(Task inputs begins)
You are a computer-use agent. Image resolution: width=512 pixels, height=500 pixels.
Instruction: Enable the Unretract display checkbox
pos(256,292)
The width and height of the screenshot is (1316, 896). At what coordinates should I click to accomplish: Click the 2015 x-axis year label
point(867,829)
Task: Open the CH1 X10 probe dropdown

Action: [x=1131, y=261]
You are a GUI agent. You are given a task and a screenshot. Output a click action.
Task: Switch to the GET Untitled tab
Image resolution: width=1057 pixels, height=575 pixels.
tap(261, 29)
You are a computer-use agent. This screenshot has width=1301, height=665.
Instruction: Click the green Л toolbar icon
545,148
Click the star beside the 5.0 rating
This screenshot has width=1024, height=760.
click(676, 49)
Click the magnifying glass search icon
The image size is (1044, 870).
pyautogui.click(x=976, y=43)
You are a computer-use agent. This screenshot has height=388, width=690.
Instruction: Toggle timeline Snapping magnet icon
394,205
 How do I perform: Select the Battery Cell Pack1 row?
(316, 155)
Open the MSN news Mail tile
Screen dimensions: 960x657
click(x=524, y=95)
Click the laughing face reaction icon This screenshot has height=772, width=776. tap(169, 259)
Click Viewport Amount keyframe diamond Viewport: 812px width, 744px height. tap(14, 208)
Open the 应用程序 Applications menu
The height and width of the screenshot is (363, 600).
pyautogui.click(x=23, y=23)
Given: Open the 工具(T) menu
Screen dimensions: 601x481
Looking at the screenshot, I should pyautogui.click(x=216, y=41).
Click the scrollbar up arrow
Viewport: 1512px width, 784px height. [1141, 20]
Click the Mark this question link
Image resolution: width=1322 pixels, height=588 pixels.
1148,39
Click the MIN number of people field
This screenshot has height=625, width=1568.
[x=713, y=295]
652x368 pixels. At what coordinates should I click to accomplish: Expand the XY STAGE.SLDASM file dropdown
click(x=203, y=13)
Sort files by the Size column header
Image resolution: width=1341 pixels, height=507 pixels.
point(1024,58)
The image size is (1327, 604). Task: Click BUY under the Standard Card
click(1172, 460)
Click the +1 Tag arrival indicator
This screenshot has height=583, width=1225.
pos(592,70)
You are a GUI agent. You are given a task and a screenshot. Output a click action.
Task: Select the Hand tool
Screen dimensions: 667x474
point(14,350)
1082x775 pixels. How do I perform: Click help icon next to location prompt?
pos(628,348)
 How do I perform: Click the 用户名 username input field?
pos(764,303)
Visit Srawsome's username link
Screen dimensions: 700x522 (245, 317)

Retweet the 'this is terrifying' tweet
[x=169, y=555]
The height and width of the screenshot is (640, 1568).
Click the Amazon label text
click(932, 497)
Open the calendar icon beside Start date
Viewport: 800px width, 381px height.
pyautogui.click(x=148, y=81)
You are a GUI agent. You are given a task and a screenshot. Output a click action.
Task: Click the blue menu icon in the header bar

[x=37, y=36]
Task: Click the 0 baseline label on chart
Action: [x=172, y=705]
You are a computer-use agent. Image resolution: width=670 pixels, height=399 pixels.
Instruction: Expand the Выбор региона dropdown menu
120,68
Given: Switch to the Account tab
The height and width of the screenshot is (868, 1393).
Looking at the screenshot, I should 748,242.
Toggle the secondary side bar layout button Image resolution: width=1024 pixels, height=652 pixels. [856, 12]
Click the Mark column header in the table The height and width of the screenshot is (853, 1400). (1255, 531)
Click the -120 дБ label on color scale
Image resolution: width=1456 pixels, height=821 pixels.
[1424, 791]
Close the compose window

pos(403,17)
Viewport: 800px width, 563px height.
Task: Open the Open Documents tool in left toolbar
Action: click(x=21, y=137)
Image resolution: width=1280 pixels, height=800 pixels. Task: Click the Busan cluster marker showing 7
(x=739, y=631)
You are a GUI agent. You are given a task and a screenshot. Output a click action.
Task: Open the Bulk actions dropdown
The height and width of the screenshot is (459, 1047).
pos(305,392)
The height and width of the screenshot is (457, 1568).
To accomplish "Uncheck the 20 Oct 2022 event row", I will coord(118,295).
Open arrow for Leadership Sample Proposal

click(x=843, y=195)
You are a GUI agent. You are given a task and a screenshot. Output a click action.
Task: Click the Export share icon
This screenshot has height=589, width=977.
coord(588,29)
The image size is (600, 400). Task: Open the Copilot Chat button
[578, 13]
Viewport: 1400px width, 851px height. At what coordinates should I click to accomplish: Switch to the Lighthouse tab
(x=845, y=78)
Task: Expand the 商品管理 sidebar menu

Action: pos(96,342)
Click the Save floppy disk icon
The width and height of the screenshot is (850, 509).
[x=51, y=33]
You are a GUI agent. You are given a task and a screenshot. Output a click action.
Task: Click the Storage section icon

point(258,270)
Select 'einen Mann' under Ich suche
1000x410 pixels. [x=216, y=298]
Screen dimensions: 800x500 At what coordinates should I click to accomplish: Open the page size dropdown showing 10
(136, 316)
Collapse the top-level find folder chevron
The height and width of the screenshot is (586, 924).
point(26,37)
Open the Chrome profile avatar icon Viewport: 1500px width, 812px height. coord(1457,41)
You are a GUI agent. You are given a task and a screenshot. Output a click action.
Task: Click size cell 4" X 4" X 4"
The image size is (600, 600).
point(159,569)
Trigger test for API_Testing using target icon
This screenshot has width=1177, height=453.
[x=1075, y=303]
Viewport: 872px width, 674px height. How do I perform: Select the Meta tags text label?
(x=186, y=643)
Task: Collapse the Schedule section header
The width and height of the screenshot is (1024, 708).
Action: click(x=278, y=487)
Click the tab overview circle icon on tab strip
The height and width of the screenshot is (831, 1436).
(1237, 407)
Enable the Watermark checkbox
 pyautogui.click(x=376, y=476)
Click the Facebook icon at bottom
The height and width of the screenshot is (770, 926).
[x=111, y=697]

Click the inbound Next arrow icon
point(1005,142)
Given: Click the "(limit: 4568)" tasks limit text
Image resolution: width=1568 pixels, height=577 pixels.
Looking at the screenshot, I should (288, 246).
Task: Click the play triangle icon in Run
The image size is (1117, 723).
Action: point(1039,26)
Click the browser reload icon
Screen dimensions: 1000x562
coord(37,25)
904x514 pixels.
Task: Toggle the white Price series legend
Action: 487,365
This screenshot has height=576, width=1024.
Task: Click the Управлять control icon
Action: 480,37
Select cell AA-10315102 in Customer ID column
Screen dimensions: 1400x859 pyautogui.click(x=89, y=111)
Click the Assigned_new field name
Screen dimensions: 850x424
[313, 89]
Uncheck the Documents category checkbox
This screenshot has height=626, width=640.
(Task inputs ends)
Instructions to follow: Across the entries, how many lines include the string "computer"? The answer should be only a number.

Reply: 4